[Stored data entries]
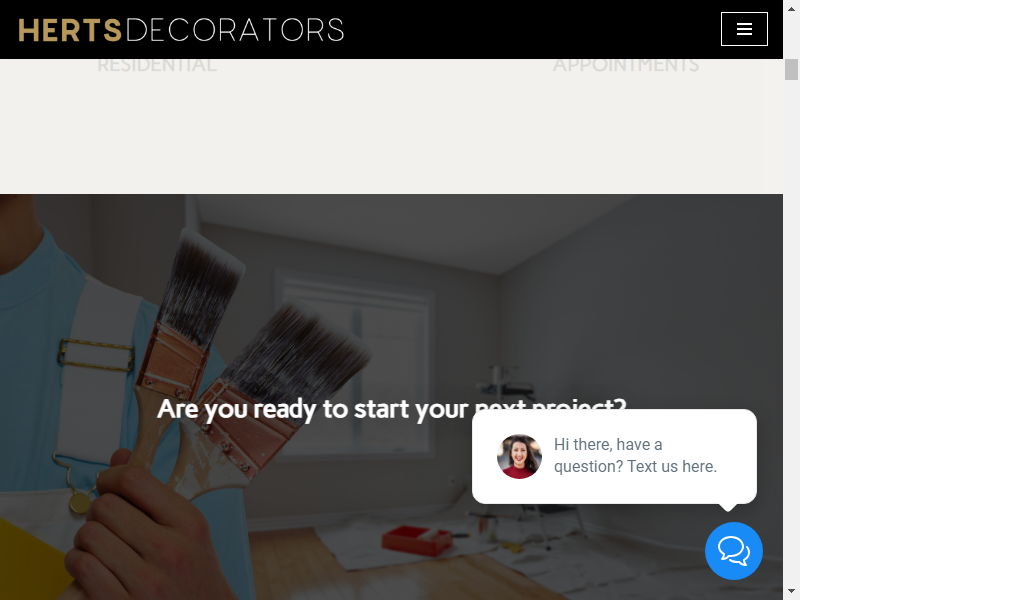Click the scrollbar track below the thumb
This screenshot has height=600, width=1024.
point(791,326)
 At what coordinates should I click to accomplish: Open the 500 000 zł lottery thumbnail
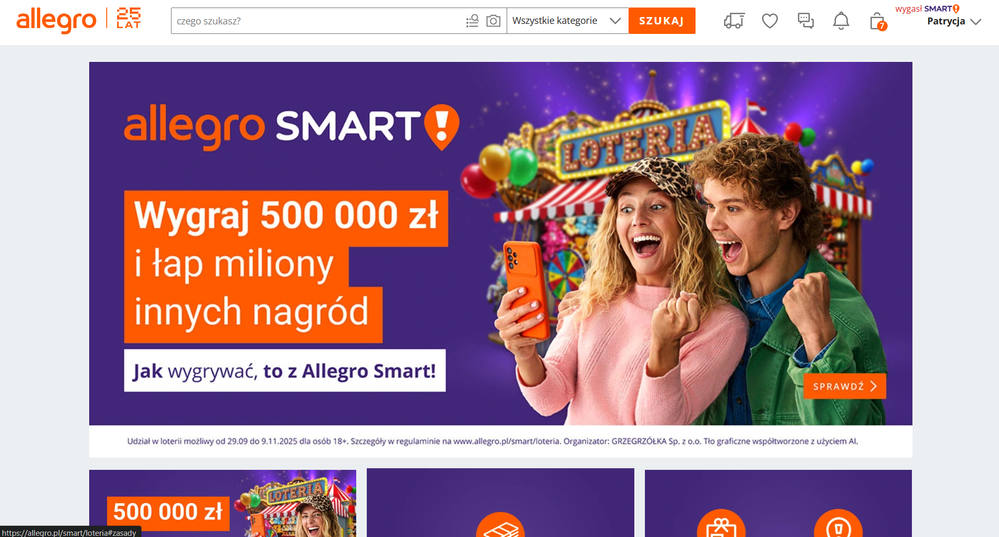tap(222, 503)
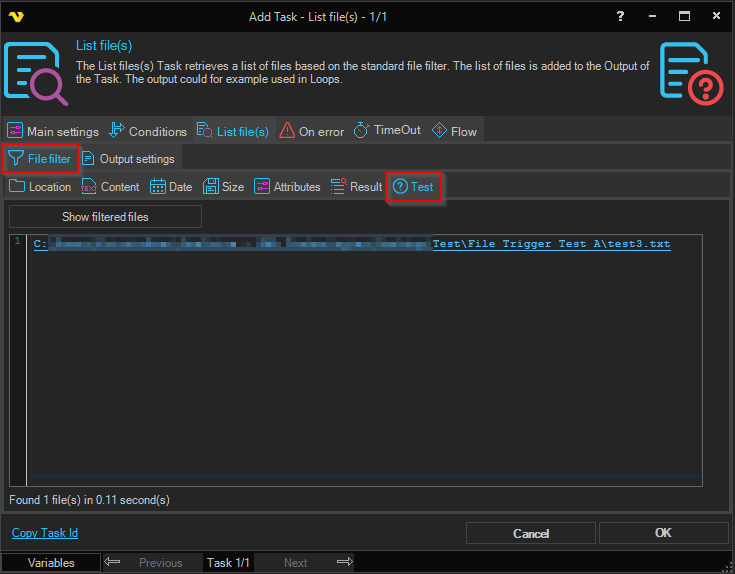The width and height of the screenshot is (735, 574).
Task: Confirm with the OK button
Action: (662, 533)
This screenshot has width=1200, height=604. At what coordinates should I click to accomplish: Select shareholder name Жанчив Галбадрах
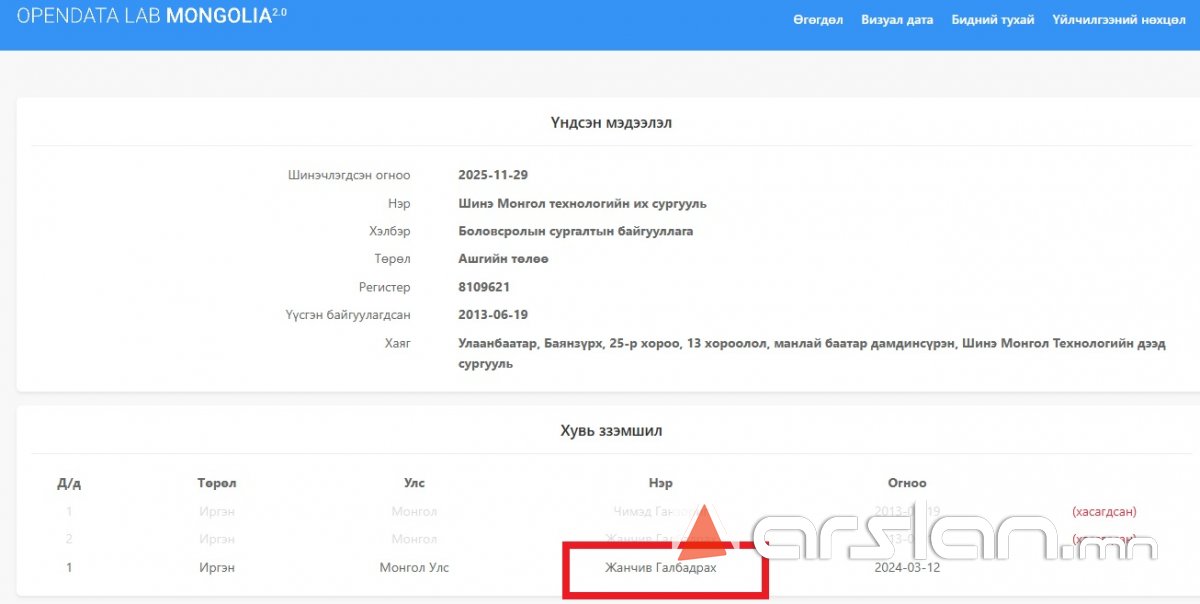coord(660,568)
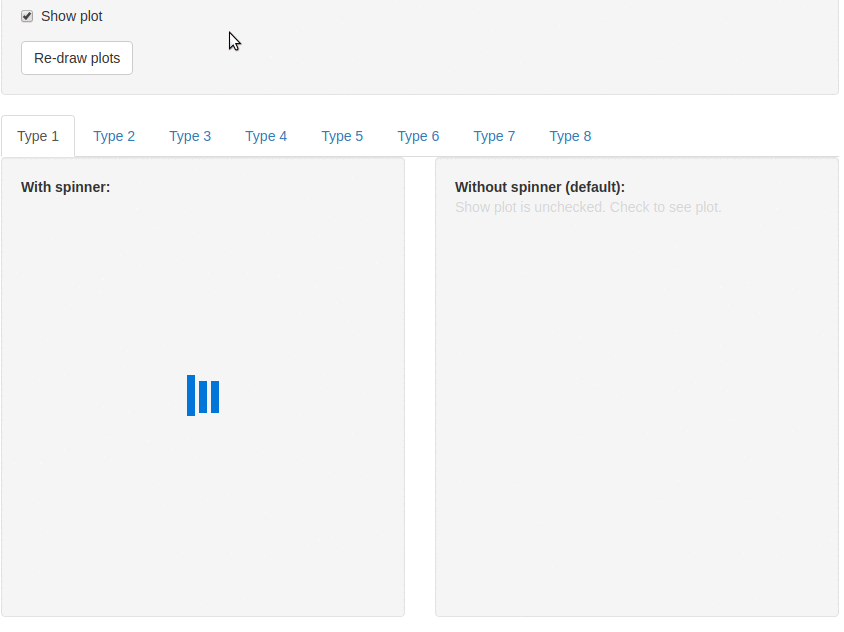Click the Re-draw plots button

coord(77,58)
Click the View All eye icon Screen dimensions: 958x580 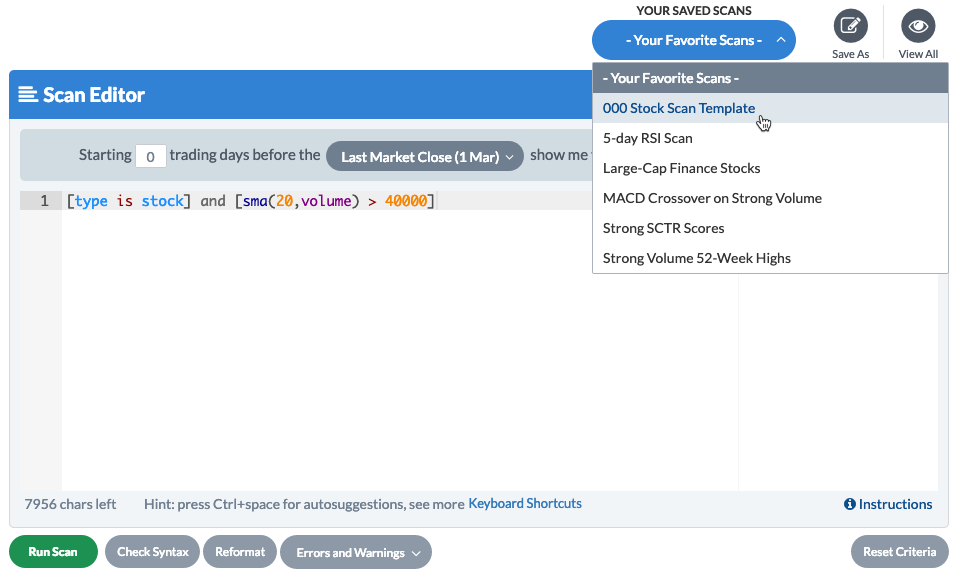(917, 25)
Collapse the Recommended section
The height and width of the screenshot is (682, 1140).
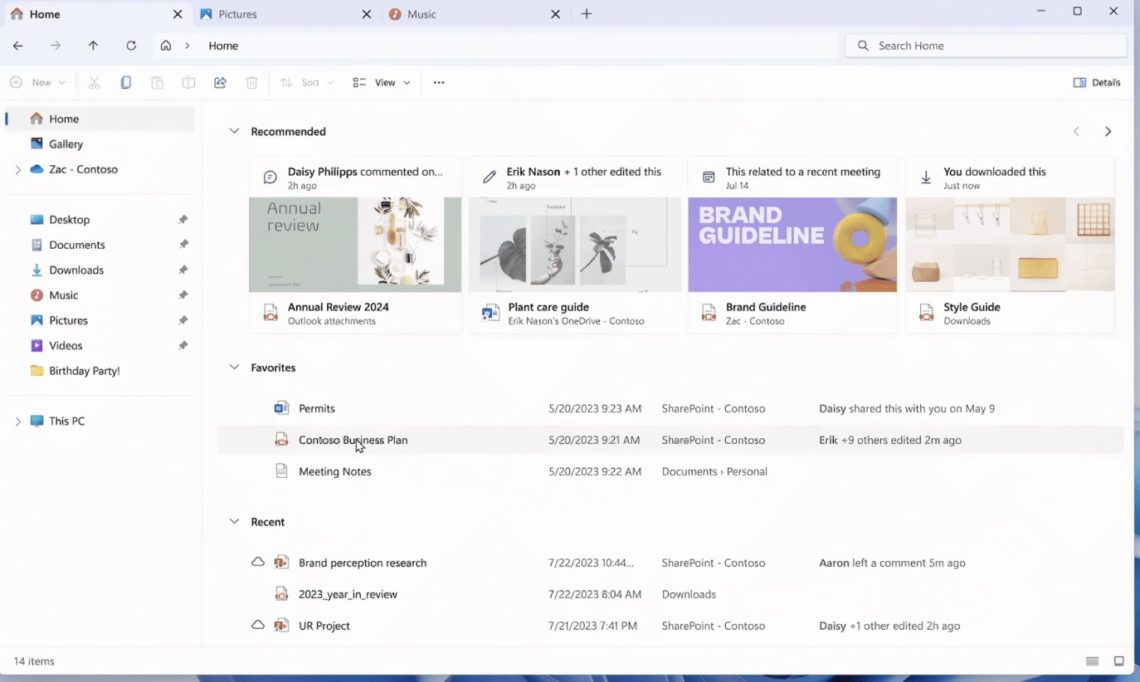click(234, 131)
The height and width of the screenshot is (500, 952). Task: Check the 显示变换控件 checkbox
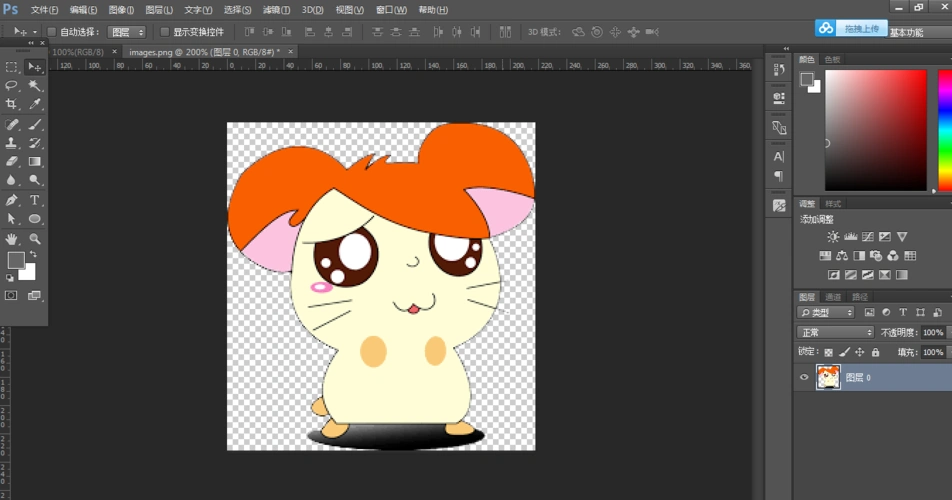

WORK ORDER = Exclude all pictures and return precisely the lines from the one containing "Collapse the Recommended section" through the closing line of the data.

ANSWER TO THE PROBLEM =
Collapse the Recommended section
The height and width of the screenshot is (682, 1140).
click(234, 131)
The height and width of the screenshot is (500, 952). Task: Check the 显示变换控件 checkbox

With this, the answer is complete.